Last year, one of the joys of December in Eastie was participating in a local Christmas carol choir, spearheaded by my friend Peter and often hosted by him and his wife, Giordana. (That’s their dining room table, above, complete with pencils for marking and herbal tea for scratchy throats.)
We are all keeping our distance this year, of course, but I think Peter (and some of us) could not bear to do nothing, so we’re cobbling together a pandemic-safe carol service. We’re holding rehearsals on Zoom and planning to record ourselves singing the individual parts, to be mixed together and then released as a full (amateur) recording.
I thought it might feel sad, or inadequate: like so many things, this practice is a shadow of what it was pre-pandemic. We can’t gather in anyone’s living room, or sing together in real time; instead, we all mute ourselves and sing along with recordings on YouTube, sharing the sheet music on our computer screens (with lots of attendant technical glitches).
It is messy and imperfect and sometimes hilarious, and the recordings are hit or miss, frankly. But it’s still nourishing to see everyone’s faces, and wave hello and sing together, even if it doesn’t look at all “normal.” I am learning a few songs I didn’t know, and revisiting cherished favorites, like “In the Bleak Midwinter” and “It Came Upon a Midnight Clear” and “O Holy Night.”
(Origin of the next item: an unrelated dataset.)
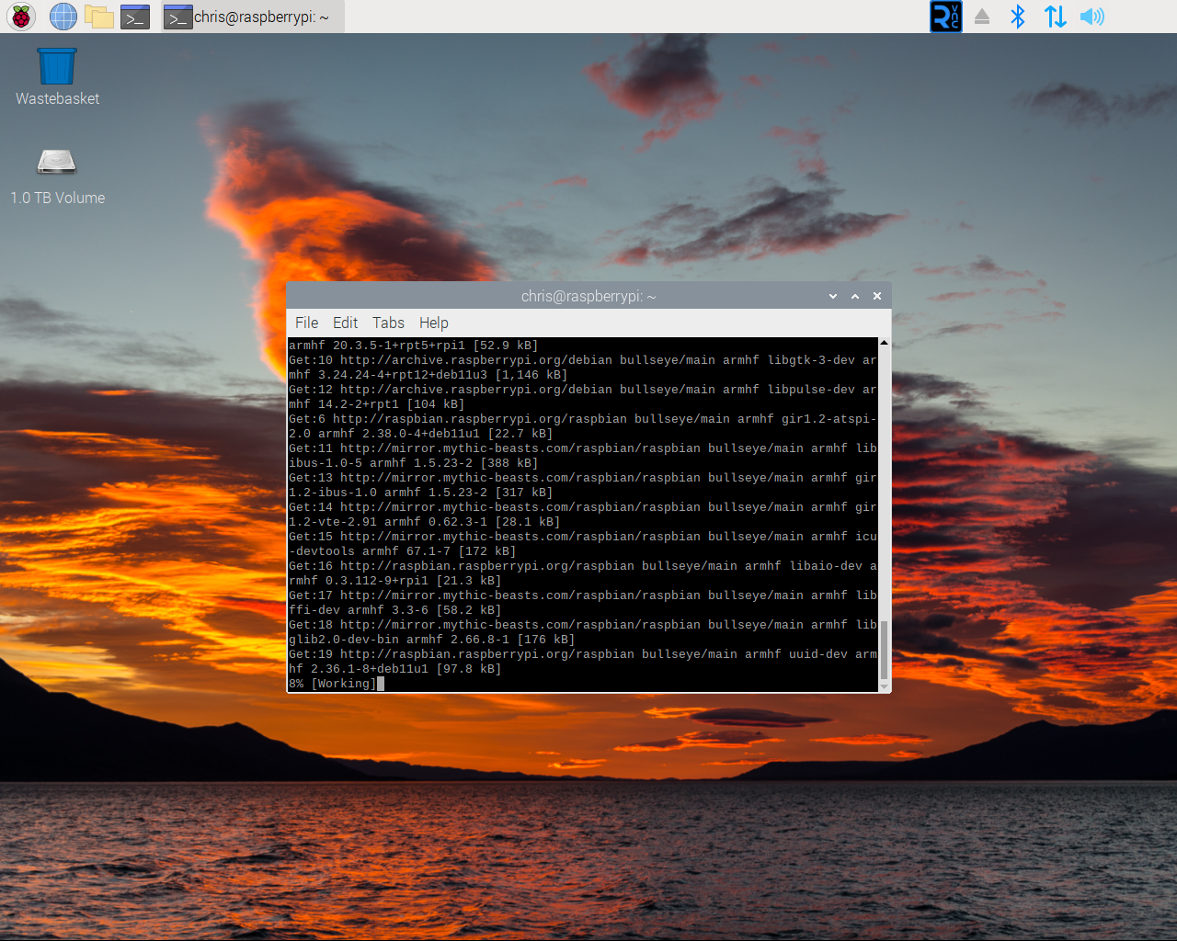Open the File Manager from the taskbar

(99, 16)
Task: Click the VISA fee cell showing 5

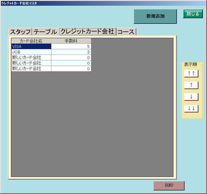Action: [x=71, y=47]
These songs have layers of associations for me, long years of singing them with family or friends or church communities, all the way up to Christmas Eve. For me, the music and the community are both vital to marking the season. So despite the tech issues and the funky recordings and the wish that we could all be together, these rehearsals – virtual though they may be – are a real source of light and warmth and laughter.